### Your objective
Please state in a single number how many lines of the entries below include the word "will".

### Task inputs
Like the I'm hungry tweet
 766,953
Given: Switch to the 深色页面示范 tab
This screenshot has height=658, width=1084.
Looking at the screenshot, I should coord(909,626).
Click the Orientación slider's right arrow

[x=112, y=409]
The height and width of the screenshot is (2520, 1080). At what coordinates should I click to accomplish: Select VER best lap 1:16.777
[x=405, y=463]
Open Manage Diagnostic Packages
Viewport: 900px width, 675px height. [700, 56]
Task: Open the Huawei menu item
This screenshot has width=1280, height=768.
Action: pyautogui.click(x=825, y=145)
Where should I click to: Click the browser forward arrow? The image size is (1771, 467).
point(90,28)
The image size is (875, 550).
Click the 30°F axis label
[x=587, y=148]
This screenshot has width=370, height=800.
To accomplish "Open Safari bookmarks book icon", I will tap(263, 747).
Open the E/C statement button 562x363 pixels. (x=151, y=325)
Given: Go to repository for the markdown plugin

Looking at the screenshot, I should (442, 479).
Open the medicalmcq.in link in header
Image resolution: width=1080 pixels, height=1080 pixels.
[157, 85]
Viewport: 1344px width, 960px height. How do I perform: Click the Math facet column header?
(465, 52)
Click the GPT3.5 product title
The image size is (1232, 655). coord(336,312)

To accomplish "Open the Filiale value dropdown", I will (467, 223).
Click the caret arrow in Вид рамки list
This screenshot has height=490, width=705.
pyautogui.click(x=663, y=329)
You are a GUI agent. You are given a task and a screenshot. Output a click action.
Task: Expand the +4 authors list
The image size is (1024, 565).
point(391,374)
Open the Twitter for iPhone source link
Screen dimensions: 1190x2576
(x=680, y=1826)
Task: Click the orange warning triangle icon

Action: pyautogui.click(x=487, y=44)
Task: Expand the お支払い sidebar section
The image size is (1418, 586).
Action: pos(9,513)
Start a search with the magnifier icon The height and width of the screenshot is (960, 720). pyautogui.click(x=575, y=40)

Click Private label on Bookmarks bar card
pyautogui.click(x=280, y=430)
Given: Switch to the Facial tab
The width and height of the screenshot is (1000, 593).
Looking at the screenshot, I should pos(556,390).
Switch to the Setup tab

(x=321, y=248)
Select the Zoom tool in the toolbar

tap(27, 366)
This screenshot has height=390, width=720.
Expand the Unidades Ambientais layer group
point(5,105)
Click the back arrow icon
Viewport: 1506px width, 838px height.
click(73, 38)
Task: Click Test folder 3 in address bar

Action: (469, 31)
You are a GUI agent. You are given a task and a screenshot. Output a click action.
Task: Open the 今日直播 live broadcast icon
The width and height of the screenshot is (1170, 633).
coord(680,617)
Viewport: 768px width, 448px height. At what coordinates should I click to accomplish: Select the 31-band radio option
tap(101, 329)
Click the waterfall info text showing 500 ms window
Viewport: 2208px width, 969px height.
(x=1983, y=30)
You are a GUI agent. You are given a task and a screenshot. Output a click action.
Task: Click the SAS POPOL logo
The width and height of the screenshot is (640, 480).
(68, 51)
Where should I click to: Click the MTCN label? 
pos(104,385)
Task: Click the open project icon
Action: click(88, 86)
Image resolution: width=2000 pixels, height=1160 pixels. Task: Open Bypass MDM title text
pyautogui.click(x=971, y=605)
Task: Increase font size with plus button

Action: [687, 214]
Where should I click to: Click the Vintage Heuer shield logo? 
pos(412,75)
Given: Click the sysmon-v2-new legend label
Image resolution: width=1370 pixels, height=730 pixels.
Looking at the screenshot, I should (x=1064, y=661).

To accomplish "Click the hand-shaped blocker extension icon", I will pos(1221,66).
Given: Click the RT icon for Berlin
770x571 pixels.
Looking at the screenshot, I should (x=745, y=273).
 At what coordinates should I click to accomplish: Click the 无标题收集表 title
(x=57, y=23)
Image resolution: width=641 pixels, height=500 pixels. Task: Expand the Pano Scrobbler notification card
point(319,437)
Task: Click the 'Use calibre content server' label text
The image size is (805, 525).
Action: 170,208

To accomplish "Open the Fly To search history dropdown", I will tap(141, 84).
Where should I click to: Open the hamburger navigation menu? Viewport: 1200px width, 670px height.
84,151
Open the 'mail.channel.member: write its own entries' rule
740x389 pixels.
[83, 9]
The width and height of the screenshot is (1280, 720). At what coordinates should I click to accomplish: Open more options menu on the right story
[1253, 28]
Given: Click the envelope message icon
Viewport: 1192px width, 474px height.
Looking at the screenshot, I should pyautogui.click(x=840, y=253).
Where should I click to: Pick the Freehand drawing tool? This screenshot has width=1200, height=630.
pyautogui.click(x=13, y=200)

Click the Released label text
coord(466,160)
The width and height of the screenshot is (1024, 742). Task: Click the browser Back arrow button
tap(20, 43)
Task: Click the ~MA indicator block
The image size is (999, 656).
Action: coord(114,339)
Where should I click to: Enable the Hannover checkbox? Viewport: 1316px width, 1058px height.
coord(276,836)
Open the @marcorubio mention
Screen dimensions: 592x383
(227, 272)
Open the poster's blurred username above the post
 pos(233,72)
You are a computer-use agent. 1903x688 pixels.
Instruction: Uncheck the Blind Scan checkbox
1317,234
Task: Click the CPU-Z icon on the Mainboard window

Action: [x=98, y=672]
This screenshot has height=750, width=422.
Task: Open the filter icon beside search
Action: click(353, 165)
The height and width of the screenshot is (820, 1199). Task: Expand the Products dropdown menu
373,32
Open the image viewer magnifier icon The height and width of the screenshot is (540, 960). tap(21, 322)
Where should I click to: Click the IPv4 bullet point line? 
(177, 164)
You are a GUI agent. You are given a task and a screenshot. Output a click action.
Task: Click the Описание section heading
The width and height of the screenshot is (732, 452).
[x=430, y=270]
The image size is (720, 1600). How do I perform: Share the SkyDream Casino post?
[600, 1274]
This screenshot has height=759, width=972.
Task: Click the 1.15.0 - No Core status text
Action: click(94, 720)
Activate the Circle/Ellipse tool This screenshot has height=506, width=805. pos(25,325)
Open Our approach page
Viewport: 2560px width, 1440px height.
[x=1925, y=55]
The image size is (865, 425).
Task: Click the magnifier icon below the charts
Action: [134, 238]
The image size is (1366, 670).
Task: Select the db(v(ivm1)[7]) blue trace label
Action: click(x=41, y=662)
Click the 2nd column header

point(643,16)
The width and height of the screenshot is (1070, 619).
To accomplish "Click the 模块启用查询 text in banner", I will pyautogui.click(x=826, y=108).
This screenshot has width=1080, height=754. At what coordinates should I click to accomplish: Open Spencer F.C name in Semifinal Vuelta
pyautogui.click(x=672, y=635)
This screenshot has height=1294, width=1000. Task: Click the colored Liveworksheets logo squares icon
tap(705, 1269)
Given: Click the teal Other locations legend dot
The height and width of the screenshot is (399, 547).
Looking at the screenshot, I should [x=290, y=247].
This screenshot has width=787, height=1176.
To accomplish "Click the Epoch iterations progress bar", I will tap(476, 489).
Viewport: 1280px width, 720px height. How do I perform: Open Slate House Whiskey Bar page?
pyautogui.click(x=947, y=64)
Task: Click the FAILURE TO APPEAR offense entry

### Answer to the exercise
6